- **Exercises**
1. Answer these questions using the newspaper excerpt, one answer per line:
(a) How many people were killed in the air raid on London?
(b) In which regiment does Lieut. James Cordner serve?
(c) In what month and year did he obtain his commission as a combatant officer?
2. List every place name that appears in the newspaper excerpt.
3. Continue the newspaper excerpt, starting after its last sentence.

- **Document passage**
======

AIR RAIDS ON LONDON AND PARIS.

-- -- -- --

The war is still going on, but there is no news of outstanding importance to hand from any quarter to-day.

Last week's British shipping losses were 9 ships over 1,600 tons, 6 under, and one fishing vessel -- double the number for the previous week.

Air raids on London and Paris were carried out by the enemy this week. In London 47 people were killed and 169 injured; in Paris, 20 killed and 50 injured. In Paris some material damage was caused.

-- -- -- -- -- -- --

LISBURN MINISTER WINS MILITARY CROSS.Lieut. James Cordner

Lieut. James Cordner, Royal Irish Rifles, has been awarded the Military Cross for conspicuous gallantry in the field. Lieut. Cordner was minister in charge for a time of the United Free Church, Lisburn, prior to the war, and in August, 1915, on his obtaining his commission as a combatant officer in the Rifles, the members of his congregation United in presenting him with a sword. Lieut. Cordner took part in the early recruiting campaigns in Ulster, and made many stirring speeches. He went to the front last year, and was wounded in the violent fighting in which the Ulster Division took so prominent a part in the summer. Lieut. Cordner is a brother of the Rev. Joseph Cordner, Presbyterian minister, Drumbo, Lisburn.

======

- **Supplied material**
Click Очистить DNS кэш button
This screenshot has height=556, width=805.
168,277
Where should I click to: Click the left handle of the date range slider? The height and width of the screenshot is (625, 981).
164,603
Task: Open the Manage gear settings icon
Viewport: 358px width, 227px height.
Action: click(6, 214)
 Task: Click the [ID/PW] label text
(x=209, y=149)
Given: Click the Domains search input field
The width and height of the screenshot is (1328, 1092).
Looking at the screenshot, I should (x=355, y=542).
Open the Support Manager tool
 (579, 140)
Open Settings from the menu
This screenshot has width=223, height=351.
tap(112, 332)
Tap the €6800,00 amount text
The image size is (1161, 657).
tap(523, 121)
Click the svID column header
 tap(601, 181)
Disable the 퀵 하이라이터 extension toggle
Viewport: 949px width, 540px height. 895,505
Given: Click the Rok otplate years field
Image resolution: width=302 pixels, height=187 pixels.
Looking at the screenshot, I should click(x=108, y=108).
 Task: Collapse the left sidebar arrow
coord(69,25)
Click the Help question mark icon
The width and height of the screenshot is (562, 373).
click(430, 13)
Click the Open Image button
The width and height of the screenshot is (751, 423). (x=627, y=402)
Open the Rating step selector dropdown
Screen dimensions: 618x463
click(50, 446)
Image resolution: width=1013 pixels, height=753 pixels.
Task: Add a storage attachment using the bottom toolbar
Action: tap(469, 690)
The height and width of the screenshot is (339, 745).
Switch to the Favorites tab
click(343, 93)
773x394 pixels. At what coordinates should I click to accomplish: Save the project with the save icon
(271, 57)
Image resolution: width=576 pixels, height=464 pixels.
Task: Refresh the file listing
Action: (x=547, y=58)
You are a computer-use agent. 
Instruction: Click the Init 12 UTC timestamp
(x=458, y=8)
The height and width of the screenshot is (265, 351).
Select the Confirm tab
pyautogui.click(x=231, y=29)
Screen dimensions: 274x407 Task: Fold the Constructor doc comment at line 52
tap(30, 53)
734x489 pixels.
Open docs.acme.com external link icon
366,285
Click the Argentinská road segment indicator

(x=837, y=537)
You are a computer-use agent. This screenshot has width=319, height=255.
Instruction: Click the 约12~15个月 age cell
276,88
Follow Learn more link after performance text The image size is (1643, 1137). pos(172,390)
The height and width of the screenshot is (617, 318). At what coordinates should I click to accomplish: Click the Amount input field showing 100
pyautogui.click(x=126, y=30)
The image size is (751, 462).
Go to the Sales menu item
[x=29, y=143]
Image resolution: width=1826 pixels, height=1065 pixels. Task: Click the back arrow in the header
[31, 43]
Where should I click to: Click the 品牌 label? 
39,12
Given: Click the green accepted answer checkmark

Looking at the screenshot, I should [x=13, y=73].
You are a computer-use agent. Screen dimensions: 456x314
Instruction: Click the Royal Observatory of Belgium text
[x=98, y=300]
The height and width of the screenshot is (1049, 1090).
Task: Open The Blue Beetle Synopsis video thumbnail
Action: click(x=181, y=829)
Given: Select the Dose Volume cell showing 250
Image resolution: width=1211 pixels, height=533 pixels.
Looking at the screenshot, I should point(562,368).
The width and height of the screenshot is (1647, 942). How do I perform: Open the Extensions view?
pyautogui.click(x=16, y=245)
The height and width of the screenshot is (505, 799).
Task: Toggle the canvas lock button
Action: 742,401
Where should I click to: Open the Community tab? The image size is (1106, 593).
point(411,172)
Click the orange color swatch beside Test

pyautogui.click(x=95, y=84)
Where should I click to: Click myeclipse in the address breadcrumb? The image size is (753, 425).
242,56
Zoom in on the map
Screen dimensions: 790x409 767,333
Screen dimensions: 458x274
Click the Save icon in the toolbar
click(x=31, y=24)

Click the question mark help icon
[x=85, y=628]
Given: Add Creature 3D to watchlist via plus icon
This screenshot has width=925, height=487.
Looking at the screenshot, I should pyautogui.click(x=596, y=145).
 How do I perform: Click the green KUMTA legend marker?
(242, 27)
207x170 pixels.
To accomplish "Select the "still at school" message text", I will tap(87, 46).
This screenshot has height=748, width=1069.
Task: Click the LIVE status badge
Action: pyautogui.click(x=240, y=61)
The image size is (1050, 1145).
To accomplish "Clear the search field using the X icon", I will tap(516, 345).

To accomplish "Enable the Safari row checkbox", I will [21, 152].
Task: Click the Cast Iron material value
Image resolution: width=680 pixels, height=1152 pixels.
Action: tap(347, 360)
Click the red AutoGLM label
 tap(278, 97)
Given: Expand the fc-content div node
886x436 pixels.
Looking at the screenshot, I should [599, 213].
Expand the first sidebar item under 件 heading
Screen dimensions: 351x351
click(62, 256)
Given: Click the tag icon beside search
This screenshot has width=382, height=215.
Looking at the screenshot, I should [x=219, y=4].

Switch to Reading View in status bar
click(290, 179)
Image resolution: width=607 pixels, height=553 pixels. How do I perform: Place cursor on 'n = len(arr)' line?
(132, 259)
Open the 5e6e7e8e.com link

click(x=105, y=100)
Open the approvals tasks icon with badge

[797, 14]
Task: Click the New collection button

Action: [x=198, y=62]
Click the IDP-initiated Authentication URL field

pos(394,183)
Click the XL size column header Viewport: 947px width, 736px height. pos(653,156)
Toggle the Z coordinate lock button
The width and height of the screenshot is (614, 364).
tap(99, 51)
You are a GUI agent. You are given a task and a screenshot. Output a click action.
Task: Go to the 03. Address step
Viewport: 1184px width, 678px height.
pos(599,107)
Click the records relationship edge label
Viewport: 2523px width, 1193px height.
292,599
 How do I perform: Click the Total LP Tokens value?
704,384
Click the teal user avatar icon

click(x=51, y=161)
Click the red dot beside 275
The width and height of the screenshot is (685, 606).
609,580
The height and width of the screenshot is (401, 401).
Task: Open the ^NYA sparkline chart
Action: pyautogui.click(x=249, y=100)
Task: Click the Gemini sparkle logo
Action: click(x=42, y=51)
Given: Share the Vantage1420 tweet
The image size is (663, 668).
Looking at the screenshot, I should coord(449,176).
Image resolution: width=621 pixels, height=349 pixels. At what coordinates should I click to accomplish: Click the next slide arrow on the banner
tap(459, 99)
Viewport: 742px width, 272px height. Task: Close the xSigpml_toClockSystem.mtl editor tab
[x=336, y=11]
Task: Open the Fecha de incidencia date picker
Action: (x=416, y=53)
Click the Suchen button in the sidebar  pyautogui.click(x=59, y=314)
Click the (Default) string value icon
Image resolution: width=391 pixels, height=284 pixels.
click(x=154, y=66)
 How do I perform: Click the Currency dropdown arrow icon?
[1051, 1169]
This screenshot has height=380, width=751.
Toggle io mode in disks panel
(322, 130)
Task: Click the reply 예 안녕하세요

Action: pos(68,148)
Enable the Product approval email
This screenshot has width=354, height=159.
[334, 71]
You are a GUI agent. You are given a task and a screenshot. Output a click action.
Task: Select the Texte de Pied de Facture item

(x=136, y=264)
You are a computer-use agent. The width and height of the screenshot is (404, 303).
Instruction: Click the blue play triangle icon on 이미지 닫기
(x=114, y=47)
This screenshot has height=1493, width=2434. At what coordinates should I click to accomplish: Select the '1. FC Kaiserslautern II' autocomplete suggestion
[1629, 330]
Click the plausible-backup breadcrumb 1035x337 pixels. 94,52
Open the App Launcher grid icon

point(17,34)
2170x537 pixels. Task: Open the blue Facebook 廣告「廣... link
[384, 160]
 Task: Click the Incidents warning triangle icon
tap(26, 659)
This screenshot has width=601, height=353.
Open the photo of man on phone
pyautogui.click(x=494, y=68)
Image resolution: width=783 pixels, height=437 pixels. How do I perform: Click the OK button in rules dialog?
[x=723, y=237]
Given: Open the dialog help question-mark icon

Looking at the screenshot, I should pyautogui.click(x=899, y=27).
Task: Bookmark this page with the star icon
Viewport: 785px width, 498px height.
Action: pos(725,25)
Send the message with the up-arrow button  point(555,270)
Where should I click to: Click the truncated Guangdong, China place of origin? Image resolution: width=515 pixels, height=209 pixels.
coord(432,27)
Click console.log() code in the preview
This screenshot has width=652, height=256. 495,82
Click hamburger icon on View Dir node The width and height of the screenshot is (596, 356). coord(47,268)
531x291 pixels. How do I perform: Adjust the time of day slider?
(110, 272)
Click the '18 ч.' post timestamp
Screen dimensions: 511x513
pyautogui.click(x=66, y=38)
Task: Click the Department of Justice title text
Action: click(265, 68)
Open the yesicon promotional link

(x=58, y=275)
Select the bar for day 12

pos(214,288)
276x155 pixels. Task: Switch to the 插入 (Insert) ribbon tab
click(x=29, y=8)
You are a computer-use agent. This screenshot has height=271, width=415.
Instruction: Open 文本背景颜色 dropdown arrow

======

- **Answer list**
1.
(a) 47
(b) The Royal Irish Rifles
(c) August, 1915

2. London, Paris, Lisburn, Ulster, Drumbo

3.
-- -- -- -- -- -- --

FIRST LISBURN MAN TO WIN M.C.

Approval has been gazetted for the continued appointment of Lieut. (temporary Captain) Nelson Russell, Royal Irish Fusiliers, S.R., son of Mr. Nelson Russell, Lisburn, as instructor Irish Command N.C.O.'s School, and to retain his rank of captain whilst so employed. Captain Russell was the first Lisburn man to win the Military Cross.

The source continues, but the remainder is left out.